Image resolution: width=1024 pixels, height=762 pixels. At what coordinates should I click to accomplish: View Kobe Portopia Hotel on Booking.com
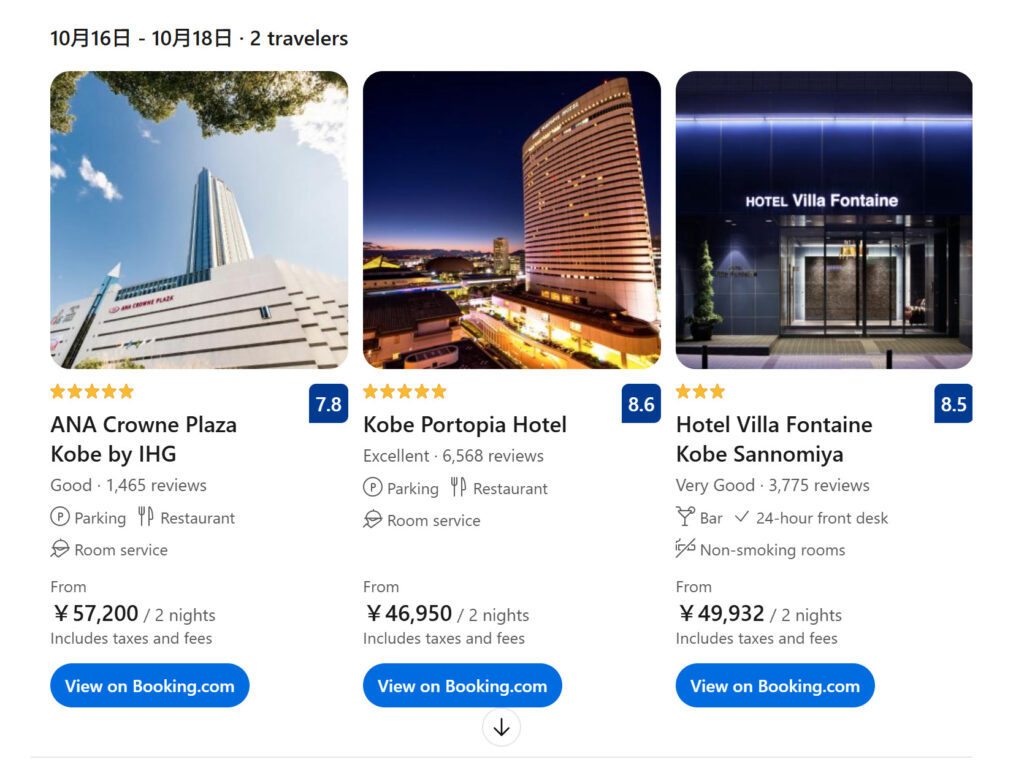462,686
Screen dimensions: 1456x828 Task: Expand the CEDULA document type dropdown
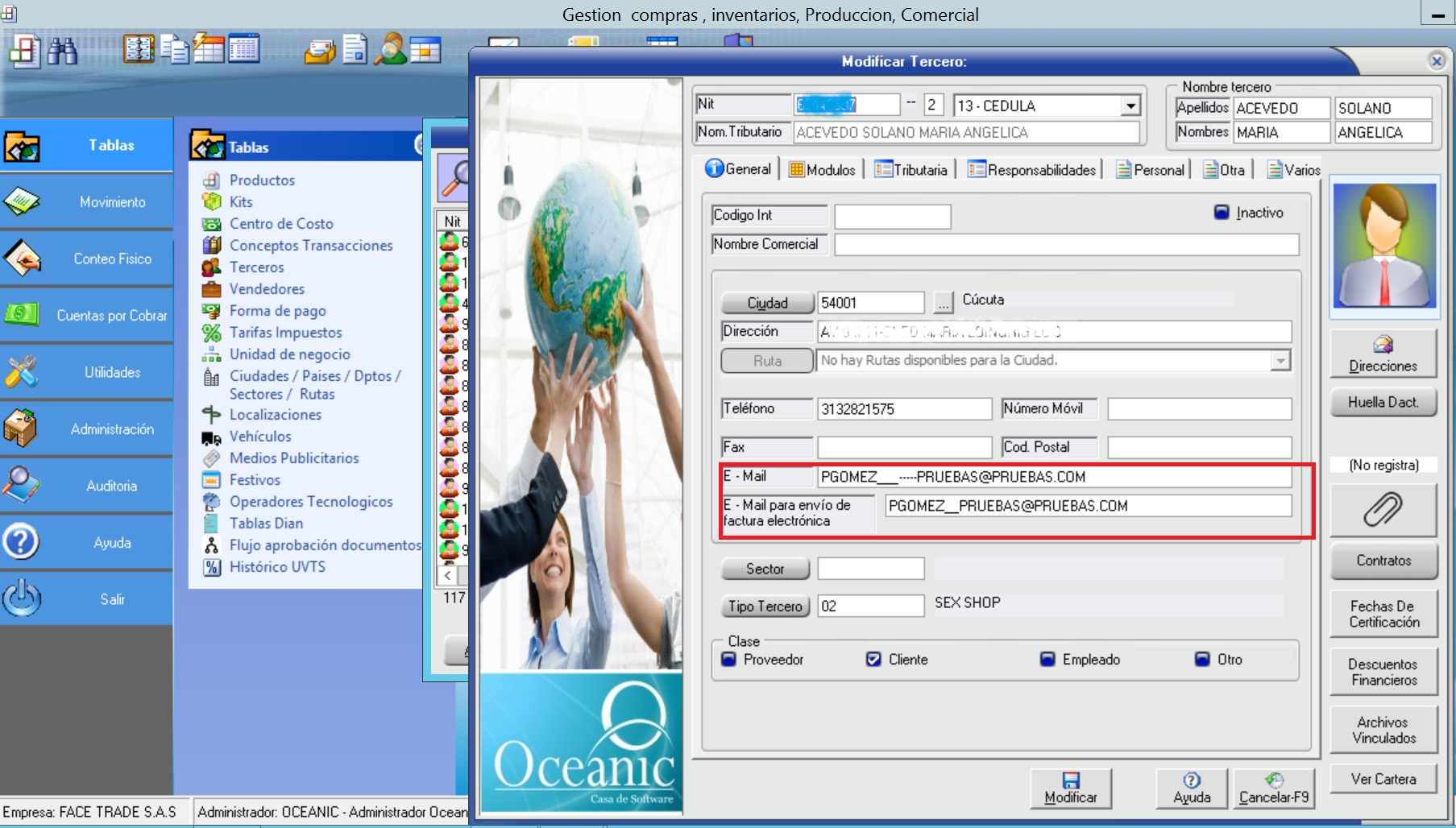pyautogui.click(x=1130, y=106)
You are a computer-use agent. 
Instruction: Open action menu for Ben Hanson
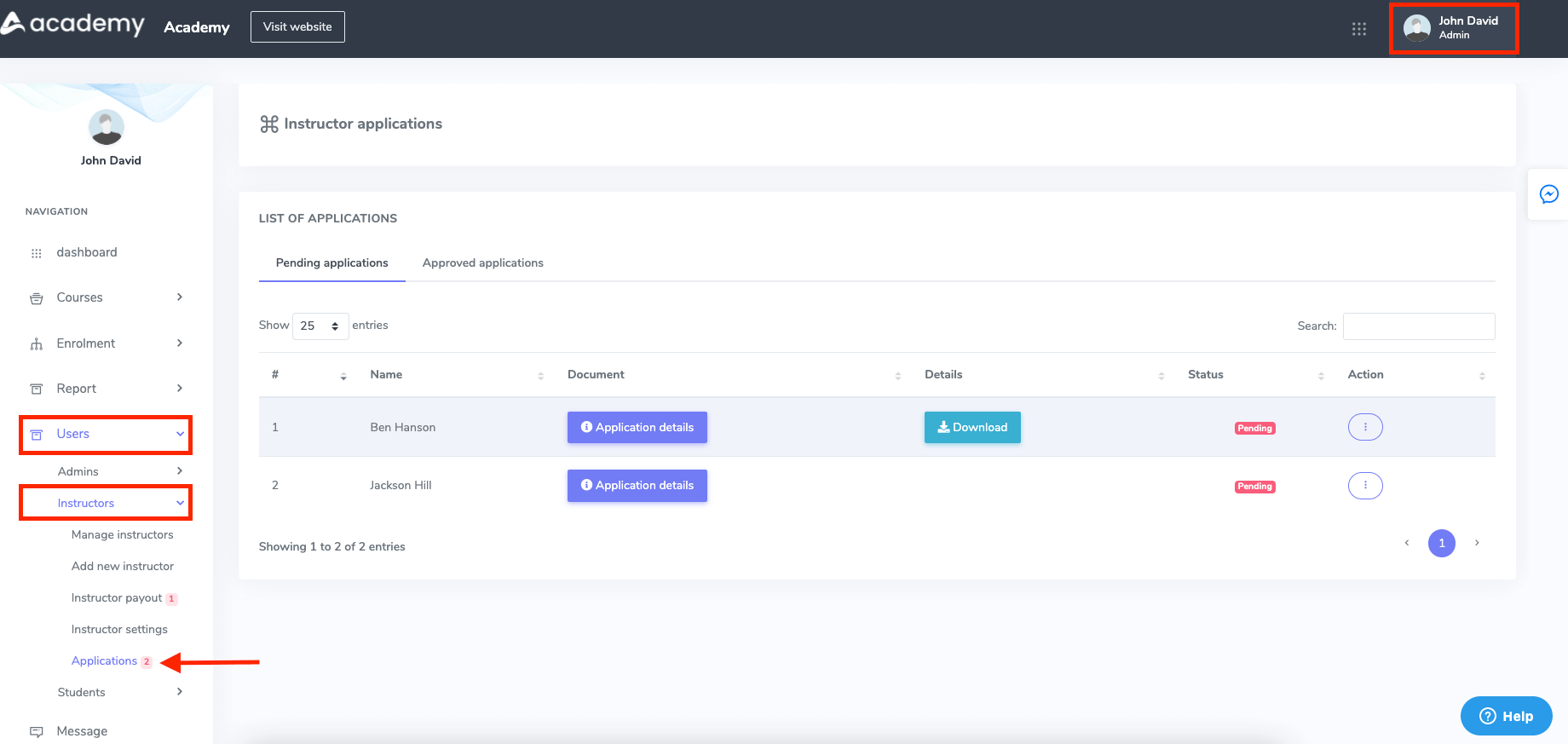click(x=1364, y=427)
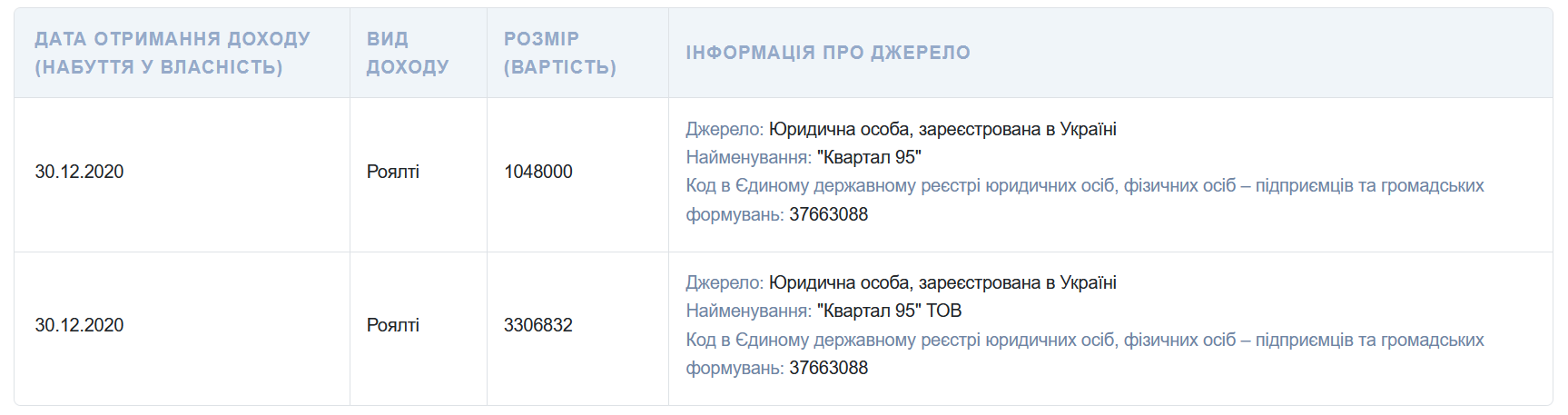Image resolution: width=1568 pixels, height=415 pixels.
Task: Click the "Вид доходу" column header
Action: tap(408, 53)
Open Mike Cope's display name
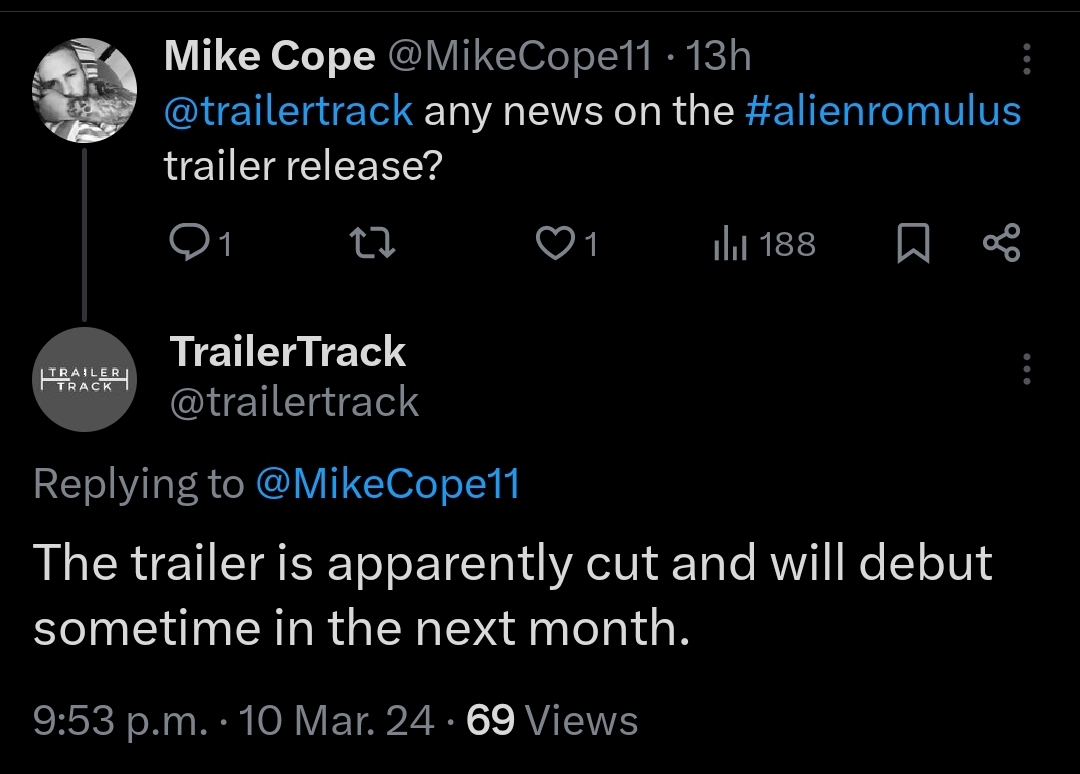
********************
Strip the images and return the remaining data exactly.

• **The answer**:
Image resolution: width=1024 pixels, height=762 pixels. At what coordinates should I click to accomplish: View Kobe Portopia Hotel on Booking.com
462,686
Screen dimensions: 1456x828 Task: Expand the CEDULA document type dropdown
pyautogui.click(x=1130, y=106)
You are a computer-use agent. 
Instruction: Open action menu for Ben Hanson
click(x=1364, y=427)
Image resolution: width=1568 pixels, height=415 pixels.
Task: Click the "Вид доходу" column header
Action: tap(408, 53)
Open Mike Cope's display name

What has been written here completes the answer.